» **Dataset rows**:
=-=-=

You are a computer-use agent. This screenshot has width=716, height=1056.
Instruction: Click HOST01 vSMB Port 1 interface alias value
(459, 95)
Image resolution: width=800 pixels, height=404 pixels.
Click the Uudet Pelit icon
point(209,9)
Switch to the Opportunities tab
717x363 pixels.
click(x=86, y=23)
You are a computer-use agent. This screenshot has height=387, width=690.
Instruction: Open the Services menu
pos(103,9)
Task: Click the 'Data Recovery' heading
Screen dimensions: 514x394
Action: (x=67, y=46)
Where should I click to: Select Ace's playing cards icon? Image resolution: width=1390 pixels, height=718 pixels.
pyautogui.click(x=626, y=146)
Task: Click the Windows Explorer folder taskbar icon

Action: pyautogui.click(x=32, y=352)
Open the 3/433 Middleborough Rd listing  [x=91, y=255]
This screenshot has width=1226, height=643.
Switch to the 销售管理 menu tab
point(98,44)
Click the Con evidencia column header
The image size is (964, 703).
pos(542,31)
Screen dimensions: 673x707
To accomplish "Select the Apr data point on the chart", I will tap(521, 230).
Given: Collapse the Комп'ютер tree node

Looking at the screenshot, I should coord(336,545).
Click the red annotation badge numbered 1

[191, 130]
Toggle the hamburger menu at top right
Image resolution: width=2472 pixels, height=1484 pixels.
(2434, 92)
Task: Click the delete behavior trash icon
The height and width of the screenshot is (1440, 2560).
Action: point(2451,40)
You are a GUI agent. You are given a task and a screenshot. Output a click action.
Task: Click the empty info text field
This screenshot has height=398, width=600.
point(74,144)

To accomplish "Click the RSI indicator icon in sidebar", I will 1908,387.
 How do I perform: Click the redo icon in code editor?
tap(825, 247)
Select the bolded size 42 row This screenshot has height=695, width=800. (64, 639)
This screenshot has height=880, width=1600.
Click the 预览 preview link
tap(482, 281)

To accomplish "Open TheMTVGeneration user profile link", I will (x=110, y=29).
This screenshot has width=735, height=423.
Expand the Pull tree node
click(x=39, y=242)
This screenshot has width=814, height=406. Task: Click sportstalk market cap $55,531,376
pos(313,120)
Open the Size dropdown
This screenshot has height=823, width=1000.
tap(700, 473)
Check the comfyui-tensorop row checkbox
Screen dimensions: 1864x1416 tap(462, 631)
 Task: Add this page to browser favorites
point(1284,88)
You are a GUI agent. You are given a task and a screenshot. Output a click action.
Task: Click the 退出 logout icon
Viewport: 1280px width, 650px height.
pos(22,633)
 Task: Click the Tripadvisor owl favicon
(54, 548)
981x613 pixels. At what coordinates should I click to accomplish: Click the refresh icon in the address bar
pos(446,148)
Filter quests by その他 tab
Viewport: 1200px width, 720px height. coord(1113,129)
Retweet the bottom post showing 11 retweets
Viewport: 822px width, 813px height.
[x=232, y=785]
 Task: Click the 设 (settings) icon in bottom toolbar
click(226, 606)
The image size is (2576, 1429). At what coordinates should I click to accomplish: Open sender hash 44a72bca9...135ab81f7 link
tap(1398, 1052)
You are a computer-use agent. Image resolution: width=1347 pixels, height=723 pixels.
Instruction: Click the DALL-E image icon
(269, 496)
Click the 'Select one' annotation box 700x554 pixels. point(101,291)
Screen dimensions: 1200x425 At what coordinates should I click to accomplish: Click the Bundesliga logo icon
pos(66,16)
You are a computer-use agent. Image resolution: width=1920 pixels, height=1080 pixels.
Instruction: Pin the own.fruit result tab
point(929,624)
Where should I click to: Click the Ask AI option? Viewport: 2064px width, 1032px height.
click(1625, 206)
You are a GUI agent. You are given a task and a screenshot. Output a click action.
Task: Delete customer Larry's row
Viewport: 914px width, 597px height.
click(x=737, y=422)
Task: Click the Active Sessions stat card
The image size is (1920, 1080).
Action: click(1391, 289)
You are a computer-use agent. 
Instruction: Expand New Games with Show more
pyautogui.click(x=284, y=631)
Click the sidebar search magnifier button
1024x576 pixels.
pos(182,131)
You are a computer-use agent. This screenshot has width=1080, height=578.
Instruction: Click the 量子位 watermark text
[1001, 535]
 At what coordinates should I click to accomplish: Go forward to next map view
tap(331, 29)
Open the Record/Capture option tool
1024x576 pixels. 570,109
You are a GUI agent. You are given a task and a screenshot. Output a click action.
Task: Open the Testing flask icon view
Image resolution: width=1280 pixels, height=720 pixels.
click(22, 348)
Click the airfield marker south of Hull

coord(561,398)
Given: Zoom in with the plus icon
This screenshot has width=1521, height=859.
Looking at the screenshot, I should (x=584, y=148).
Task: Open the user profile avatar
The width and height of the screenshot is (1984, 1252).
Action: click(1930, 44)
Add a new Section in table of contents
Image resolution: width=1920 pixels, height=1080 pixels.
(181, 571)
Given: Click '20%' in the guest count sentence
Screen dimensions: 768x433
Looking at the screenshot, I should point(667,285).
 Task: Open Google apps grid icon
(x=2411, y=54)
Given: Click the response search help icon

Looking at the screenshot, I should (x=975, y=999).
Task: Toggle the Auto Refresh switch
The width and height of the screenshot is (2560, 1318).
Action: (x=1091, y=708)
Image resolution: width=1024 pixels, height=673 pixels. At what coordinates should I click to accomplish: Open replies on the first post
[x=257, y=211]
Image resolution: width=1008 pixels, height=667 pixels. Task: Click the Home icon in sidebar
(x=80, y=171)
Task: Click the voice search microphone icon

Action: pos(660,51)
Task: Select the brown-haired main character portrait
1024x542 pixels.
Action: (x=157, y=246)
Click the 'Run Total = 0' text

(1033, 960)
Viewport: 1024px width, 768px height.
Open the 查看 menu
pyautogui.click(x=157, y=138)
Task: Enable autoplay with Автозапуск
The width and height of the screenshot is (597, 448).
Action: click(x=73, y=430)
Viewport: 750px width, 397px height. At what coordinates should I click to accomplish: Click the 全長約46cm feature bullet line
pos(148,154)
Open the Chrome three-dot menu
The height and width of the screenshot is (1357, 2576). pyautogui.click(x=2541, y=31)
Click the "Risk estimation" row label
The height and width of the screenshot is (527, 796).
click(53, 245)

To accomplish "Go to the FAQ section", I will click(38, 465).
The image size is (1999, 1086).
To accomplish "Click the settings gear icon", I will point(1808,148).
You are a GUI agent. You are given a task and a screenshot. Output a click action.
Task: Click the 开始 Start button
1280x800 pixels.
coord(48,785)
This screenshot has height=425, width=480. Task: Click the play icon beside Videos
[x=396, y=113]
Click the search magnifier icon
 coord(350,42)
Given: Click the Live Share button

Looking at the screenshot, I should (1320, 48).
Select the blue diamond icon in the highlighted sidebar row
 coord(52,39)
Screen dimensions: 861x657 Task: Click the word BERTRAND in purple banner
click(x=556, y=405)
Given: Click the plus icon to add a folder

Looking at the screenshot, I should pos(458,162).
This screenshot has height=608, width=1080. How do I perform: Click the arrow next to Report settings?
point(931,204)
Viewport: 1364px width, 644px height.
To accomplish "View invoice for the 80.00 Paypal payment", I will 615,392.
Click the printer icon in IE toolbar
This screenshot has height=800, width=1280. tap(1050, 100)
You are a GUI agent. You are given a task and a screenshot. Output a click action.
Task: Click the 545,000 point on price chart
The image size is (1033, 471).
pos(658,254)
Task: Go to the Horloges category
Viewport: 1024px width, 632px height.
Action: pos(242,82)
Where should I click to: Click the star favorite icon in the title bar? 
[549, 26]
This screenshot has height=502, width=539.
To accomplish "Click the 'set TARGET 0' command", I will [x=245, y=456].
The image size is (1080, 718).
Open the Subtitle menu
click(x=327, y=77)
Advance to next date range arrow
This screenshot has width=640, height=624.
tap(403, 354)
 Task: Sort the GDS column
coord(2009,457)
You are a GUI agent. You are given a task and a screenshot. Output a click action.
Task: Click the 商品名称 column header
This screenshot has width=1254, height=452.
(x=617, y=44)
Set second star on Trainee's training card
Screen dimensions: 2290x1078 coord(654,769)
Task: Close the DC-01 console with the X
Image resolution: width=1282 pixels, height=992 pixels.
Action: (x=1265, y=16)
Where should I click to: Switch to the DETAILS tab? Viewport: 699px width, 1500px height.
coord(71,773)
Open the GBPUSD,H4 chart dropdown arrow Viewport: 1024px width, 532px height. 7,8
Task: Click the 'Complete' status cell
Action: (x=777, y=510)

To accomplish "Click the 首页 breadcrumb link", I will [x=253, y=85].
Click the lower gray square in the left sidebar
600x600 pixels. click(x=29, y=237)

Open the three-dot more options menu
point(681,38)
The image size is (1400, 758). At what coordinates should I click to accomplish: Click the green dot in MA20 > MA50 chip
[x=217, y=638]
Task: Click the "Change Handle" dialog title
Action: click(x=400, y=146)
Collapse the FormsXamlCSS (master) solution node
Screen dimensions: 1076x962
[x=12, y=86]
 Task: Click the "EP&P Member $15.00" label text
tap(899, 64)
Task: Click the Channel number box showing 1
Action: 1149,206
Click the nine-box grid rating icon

=-=-=

» **EXERCISE DIRECTIONS**: Reproduce word for word the entries above, starting with the first line and going on through the line that contains "Open the 3/433", with that line included.

» **CORRECT RESPONSE**:
You are a computer-use agent. This screenshot has width=716, height=1056.
Instruction: Click HOST01 vSMB Port 1 interface alias value
(459, 95)
Image resolution: width=800 pixels, height=404 pixels.
Click the Uudet Pelit icon
point(209,9)
Switch to the Opportunities tab
717x363 pixels.
click(x=86, y=23)
You are a computer-use agent. This screenshot has height=387, width=690.
Instruction: Open the Services menu
pos(103,9)
Task: Click the 'Data Recovery' heading
Screen dimensions: 514x394
Action: (x=67, y=46)
Where should I click to: Select Ace's playing cards icon? Image resolution: width=1390 pixels, height=718 pixels.
pyautogui.click(x=626, y=146)
Task: Click the Windows Explorer folder taskbar icon

Action: pyautogui.click(x=32, y=352)
Open the 3/433 Middleborough Rd listing  [x=91, y=255]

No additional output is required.